É verdade que o Governo diz ter 40 milhões de libras para distribuir pelos 81 municípios britânicos mais afectados pela poluição automóvel – que podem incluir soluções como “modificações do traçado das estradas, alterar o combustível usado pelos transportes públicos ou esquemas para encorajar as pessoas a deixar o carro em casa”. Mas não avança propostas. Diz que terá mais pormenores daqui a uns meses, e que o dinheiro para isso virá das alterações à fiscalidade sobre os veículos a gasóleo.
Mas o Executivo de Theresa May recua perante a possibilidade de estabelecer zonas de circulação restrita, como fez Paris. Desaconselha mesmo os municípios a tomar essa decisão – embora reconheça que essa seria a forma mais eficaz de lidar com o problema de saúde pública que se coloca actualmente.
“Este projecto do Governo enche o olho, mas não estamos convencidos de que vá resolver, no imediato, os problemas de falta de qualidade do ar”, disse Anna Heslop, advogada do ClientEarth, citada pelo jornal Financial Times.
O director-geral da Aston Martin mostrou-se igualmente crítico: queria apoios públicos aos fabricantes automóveis para fazerem a transição para veículos mais limpos. “Se o Governo vai legislar, também tem de apoiar, se não vai destruir parte da indústria. Para competirmos, precisamos de produzir baterias. Mas estamos dez anos atrasados em relação a qualquer fábrica de baterias da China”, queixou-se, citado ainda pelo Financial Times.
Reviravolta em 2025
Mas a verdade é que os grandes fabricantes não estão a perder tempo. Dois dias antes de o ministro francês Nicolas Hulot ter revelado os seus planos para tirar os carros a diesel e gasolina das estradas, a Volvo tinha feito tinir todas as campainhas, ao anunciar que a partir de 2019 todos os novos modelos automóveis que lançaria seriam eléctricos ou híbridos. Até 2021, todos os seus veículos serão eléctricos. “É o fim do carro apenas com motor de combustão”, afirmou então o director do construtor sueco, Hakan Samuelsson.

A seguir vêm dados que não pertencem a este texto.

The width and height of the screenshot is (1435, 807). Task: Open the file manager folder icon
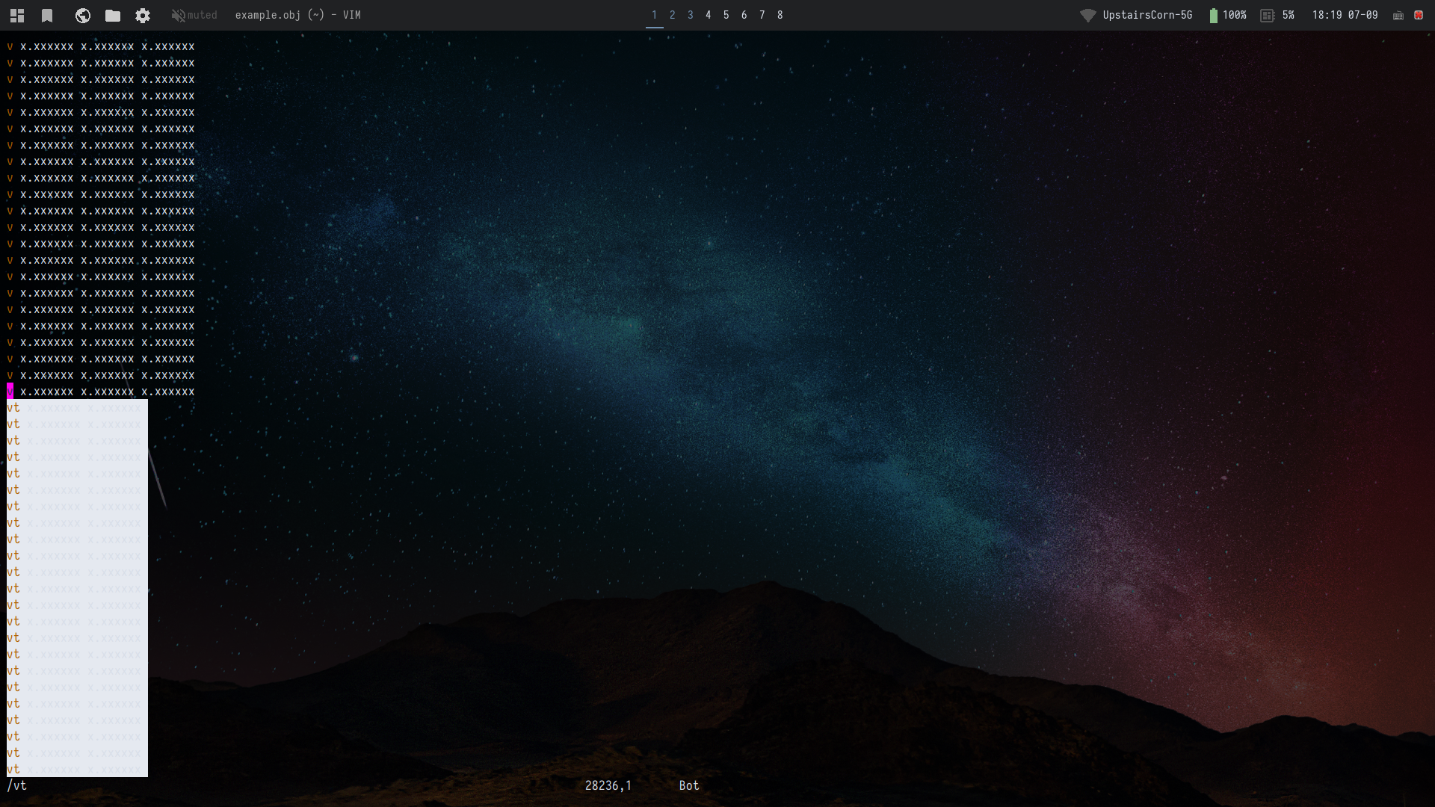(113, 15)
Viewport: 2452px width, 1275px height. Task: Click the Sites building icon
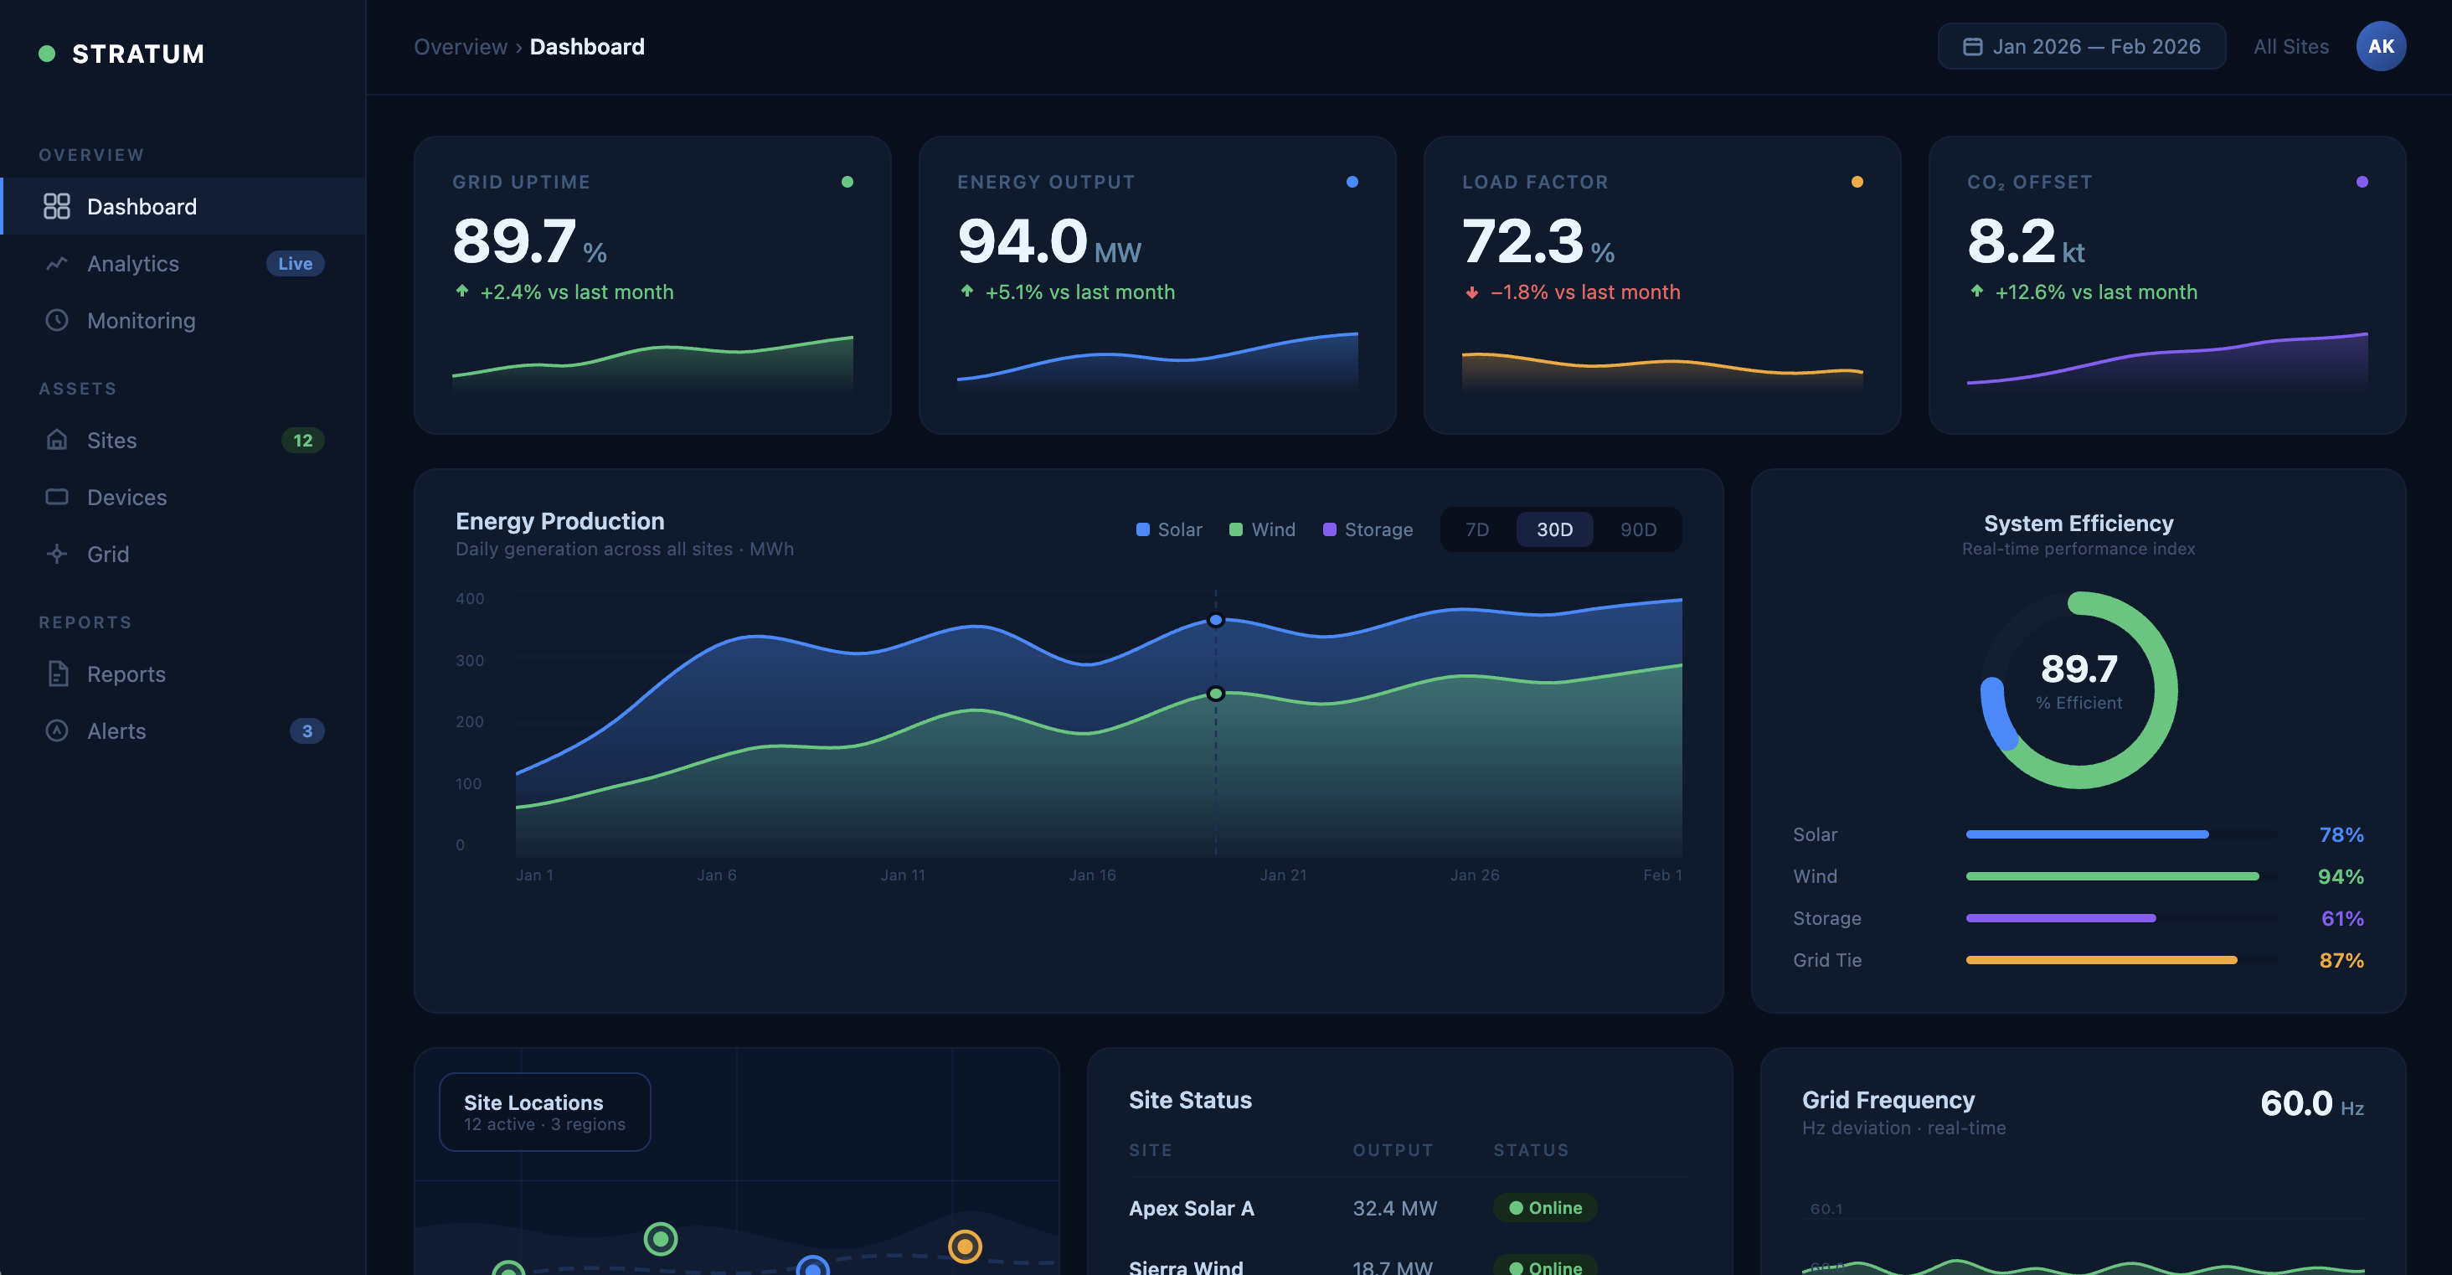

O escândalos das emissões da Volkswagen deu novo impulso às empresas fabricantes de automóveis para se concentrarem no desenvolvimento de novas tecnologias menos poluentes, enquanto os políticos se viram cada vez mais pressionados por activistas ambientais para banir a entrada nas cidades de carros a gasóleo, cujas emissões contêm partículas poluentes relacionadas com problemas respiratórios, cardíacos e outros.
“Por volta de 2025, prevejo que se dê a reviravolta: os carros eléctricos devem começar a ultrapassar os veículos com motor de combustão interna. É a essa tendência”, disse ao Guardian David Bailey, um especialista em indústria automóvel da Universidade de Aston (Birmingham).
Um relatório de Junho da Agência Internacional de Energia aponta nesse sentido: em 2025, pode haver entre 40 e 70 milhões de veículos eléctricos a circular. Mas há grandes diferenças entre países. O maior mercado para veículos eléctricos é a China, onde há mais de 200 milhões de automóveis e 300 mil autocarros eléctricos. Mas é na Noruega que têm uma maior fatia do mercado: 29% dos veículos vendidos naquele país em 2016 eram eléctricos.
No entanto, para que a substituição dos carros normais por carros eléctricos tenha alguma contribuição real para limitar as alterações climáticas, será preciso que até 2040 haja 600 milhões a circular, retirando os velhos automóveis de gasóleo e gasolina das estradas.